Son discours est truffé de références légales souvent mal interprétées. Il aborde des détails techniques, contestant par exemple le Code de la route, qu’il dit avoir été « signé par Charles de Gaulle » alors qu’il n’était « pas en exercice mais juste élu » selon lui. Il tire également des conclusions hâtives : « Emmanuel Macron a déclaré [durant la pandémie de Covid-19] que les irresponsables ne sont pas des citoyens, donc j’ai perdu ma nationalité. » Pour lui, la Constitution française ainsi que toutes les lois associées sont invalides en raison de la présence de la procureure dans la salle, ce qui, selon lui, violerait la séparation des pouvoirs garantis par l’article 16 de la Déclaration des droits de l’homme et du citoyen. Il évoque fréquemment son intention de « porter plainte avec constitution de partie civile ».
« Vous fixez les règles ? »
La juge se démène avec difficulté, essayant à plusieurs reprises de recentrer le prévenu sur les faits reprochés : conduite sans assurance, refus de se soumettre à un éthylotest, et avoir mis le véhicule en marche avant et arrière alors qu’il était encerclé par des gendarmes. Elle s’efforce également de lui expliquer le principe de l’assurance : « Vous vivez parmi nous, parmi d’autres citoyens français, et par conséquent, vous êtes soumis aux mêmes règles qu’eux. Vous empruntez des routes utilisées par d’autres qui ont droit à leur sécurité. C’est vous qui définissez les règles ? Quelle est la limite ? »

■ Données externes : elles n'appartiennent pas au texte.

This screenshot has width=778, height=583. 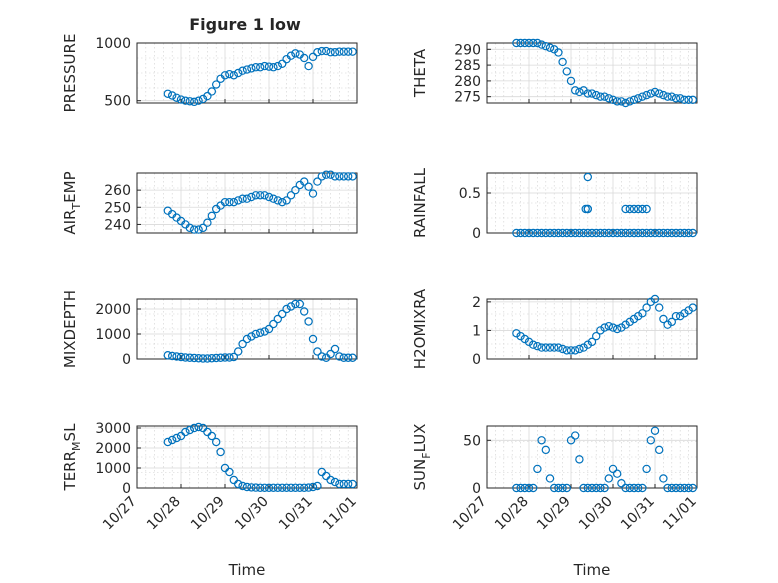 I want to click on x-tick-label: 10/30, so click(x=596, y=514).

Le prévenu admet certains actes, mais reste inflexible face aux critiques globales. Il affirme qu’il n’a pas saisi le bras du gendarme mais l’a simplement « accompagné vers la sortie ». Concernant la marche avant et arrière, il invoque la légitime défense : « J’ai eu peur, le gendarme était armé. Dans ces moments-là, on veut juste se mettre en sécurité. Ils auraient dû me remettre une convocation plus tard. » Pour ce qui est du défaut d’assurance, il mentionne les difficultés financières de son couple depuis les restrictions sanitaires : « J’ai été licencié de manière abusive, nous n’avions plus de ressources, nous ne pouvions plus payer les assurances. » « Mais deux jours après le contrôle, vous avez réussi à obtenir une assurance, Monsieur ! », rétorque la juge.
« Je m’attendais à cette condamnation »
La conclusion du procès ne surprend pas Pierre Lecomte. Reconnu coupable de quatre des cinq délits pour lesquels il était inculpé (il a été acquitté pour le défaut d’assurance car le véhicule lors de l’arrestation appartenait à sa femme), il est condamné à cinq mois de prison avec sursis, soit la moitié de ce qu’avait requis la procureure de Dunkerque, qui n’a pas requis de peine plus lourde en raison de l’absence d’antécédents judiciaires. Pierre Lecomte se voit également infliger une peine d’inéligibilité de deux ans, ainsi que 500 euros de dommages pour préjudice moral envers le gendarme initiateur du contrôle.
Après le verdict, Pierre Lecomte, fidèle à son habitude de provocation, ne se montre pas contrarié. Il affirme aux médias qu’il était préparé à être condamné, une éventualité qu’il avait ouvertement anticipée sur les réseaux sociaux avant l’audience en clamant que selon ses critères, il avait déjà « gagné ». Prétendant reconnaître uniquement l’autorité d’une « Cour Internationale de Droit Commun » (qui n’a aucune existence légale), il ne compte pas faire appel de la décision, mais prévoit de porter sa propre plainte jusqu’à la Cour européenne des droits de l’homme et de saisir la Cour pénale internationale.